3.2.3 适应证广:适用于各型骨折, 尤其是年龄较大, 不能耐受内固定手术的高龄患者、多病患者和骨质疏松患者[1]。
3.2.4 结构简单:装拆方便,操作简单,可调性强,不影响着装,便于护理与康复锻炼。
3.2.5 其他:费用低、下床早、骨折愈合快。
3.3 缺点
3.3.1 潜在钉道感染:外固定钉道是一开放伤口,增加感染机会,尤其是合并糖尿病及外固定保留时间长者。
3.3.2 影响活动:钉杆穿过阔筋膜、股外侧肌,可导致活动时针孔疼痛,影响髋膝关节活动[1]。
总之,老年股骨粗隆间骨折因其自身特点,对手术耐受性差,风险大,骨折愈合慢,切口迁延不愈可能性大。因此,要求手术尽可能简单,固定必须可靠,术后能早期活动和患肢功能锻炼[5]。闭合复位、经皮单臂外固定架固定治疗老年股骨粗隆间骨折,符合微创理念和有限手术原则,可获得有效弹性固定,支持术后早期活动和患肢功能锻炼。作为一种创伤小、操作简便的有限手术, 具有很好的推广价值和应用前景。
[参考文献]
[1]郑昆仑,王爱国,谷福顺.外固定架治疗老年股骨粗隆间骨折国内临床应用进展[J].中国矫形外科杂志,2008,16(6):445-447.

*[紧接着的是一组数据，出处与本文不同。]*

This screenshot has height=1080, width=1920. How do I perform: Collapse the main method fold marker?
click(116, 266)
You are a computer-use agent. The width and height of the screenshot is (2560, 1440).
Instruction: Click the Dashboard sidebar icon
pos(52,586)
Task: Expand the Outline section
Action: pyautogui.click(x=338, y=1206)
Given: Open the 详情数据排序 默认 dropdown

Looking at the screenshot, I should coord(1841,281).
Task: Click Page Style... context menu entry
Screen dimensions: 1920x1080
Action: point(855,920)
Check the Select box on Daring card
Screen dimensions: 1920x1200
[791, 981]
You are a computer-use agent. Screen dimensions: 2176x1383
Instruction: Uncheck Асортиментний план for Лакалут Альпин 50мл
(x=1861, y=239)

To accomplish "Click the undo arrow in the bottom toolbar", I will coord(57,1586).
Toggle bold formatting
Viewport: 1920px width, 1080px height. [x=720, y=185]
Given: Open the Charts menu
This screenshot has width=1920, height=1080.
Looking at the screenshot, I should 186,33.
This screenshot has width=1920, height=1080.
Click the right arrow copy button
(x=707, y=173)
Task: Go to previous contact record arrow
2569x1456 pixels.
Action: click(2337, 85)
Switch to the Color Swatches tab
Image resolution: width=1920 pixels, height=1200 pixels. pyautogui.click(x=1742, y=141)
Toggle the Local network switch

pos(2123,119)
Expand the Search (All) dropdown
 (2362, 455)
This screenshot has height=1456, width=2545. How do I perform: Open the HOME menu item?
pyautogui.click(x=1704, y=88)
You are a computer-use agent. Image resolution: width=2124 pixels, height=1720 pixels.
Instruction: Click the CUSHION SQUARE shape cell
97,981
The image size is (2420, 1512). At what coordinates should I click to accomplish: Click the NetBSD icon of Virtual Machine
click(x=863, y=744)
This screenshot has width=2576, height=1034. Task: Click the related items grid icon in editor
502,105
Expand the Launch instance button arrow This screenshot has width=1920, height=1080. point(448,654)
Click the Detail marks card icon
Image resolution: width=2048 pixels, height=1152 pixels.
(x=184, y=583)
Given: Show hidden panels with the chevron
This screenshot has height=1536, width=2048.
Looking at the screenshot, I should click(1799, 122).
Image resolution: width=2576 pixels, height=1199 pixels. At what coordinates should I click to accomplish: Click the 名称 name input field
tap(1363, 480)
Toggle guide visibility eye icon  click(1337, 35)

[2]黄公怡,王福权.鹅头钉治疗股骨转子间骨折的疗效分析[J].中华骨科杂志,1984,4(5):349-353.
[3]王显勋,石晓兵,黄必忠,等.撑开互锁式外固定治疗股骨粗隆间骨折[J].临床外科杂,2008,16(4): 269-270.
[4]云才,何京生,满运鸿.外固定架治疗高龄股骨粗隆间粉碎性骨折[J].实用骨科杂志,2008,14(10):619-620.
[5]杨平,卢金城.外固定支架治疗老年人股骨粗隆间骨折[J].现代医药卫生,2007,23(1):67.